**Requirement**
Answer these questions from the profile of Rob Goldblatt below:
(a) In which town did Goldblatt go to school?
(b) Where did he train as an electronics technician?
(c) At roughly what age did he leave teaching?

**Excerpted passage**
=== Begin Enclosure ===

Some entrepreneurs start early and never work for anyone else, while others take a lifetime to emerge from the strictures of employment to become employers themselves, such as Rob Goldblatt of Runrite Electronics in Durban.
However varied his career and business path, there was always one constant, says Goldblatt – he wanted to run his own business.
He spent many years in a colourful, eclectic career working for others, picking up skills and connections that were useful in building up an equally varied business in Durban which today manufactures and imports anti-static bags, battery chargers, an array of electronic equipment, instrumentation and chemicals for the electronics industry.
However varied his career and business path, there was always one constant, says Goldblatt – he wanted to run his own business. Ever since his school days in Kimberley when he worked for a radio technician he was determined to own his own electronics factory one day.
It is perhaps because he had always been discouraged to pursue this dream by his parents and teachers who declared him incapable of being an entrepreneur, that Goldblatt embarked on such a varied career, which included two years of studying physics and chemistry at university, training as a electronics technician at Telkom, working at a succession of companies manufacturing, installing and repairing radio masts, battery chargers, uninterruptable power supplies and instruments, among other things. This was followed by years of teaching electronics, first at a college, and later at high schools, and included a stint at a manufacturer of military radios.
No job lasted more than a few years. He was always restless, and had numerous run-ins with the bureaucrats in the organisations he worked in. He says Business Partners’ recent “Square Peg” campaign to celebrate the idiosyncratic, creative nature of entrepreneurs really spoke to him. “I was always that square peg in a round hole,” he says.
In his last years of teaching he started a number of sideline businesses, including a nursery and some flea-market based trading projects. None were raging successes, but they gave him valuable business lessons. Finally, in his early forties, he decided to leave teaching “to see if I could survive on my own”.
If his employment career seems varied, his business career was even more so. He fixed washing machines and forklifts, got into deep-cycle battery chargers, and started trading in cleaning chemicals for the electronics industry. While many entrepreneurs prefer to develop a single focus, Goldblatt’s style was to diversify and to pursue multiple opportunities .

=== End Enclosure ===

**Data segment**
=== Begin Enclosure ===

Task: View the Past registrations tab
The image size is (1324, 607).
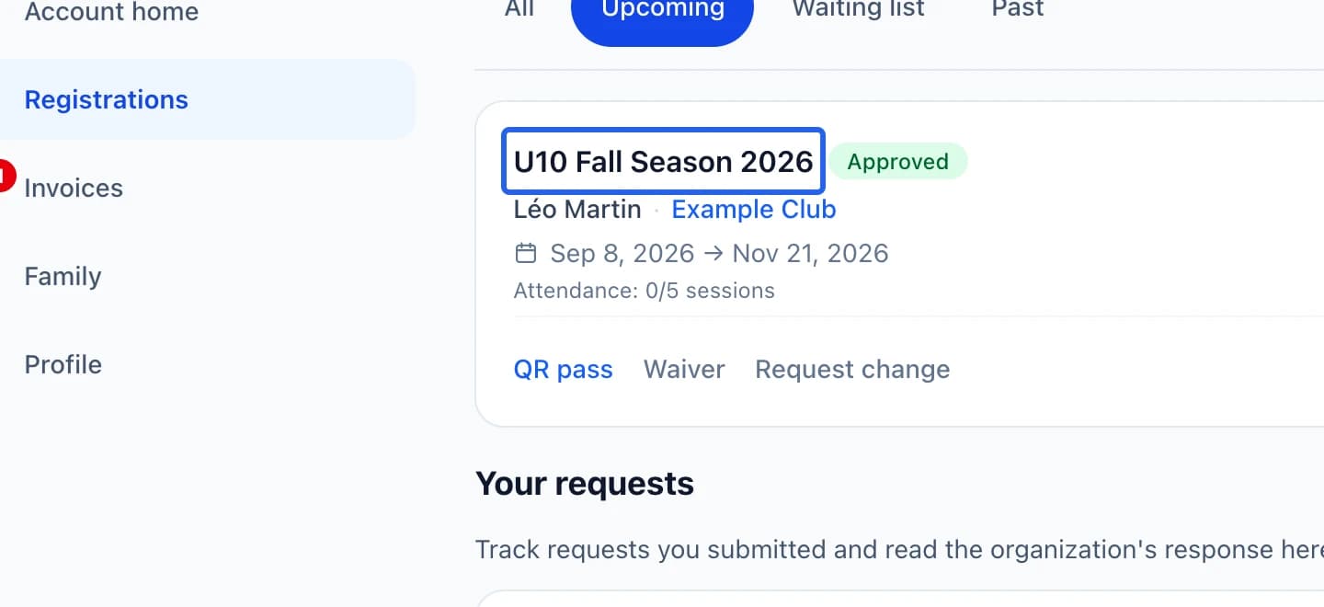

=== End Enclosure ===

**Task response**
(a) Kimberley
(b) Telkom
(c) In his early forties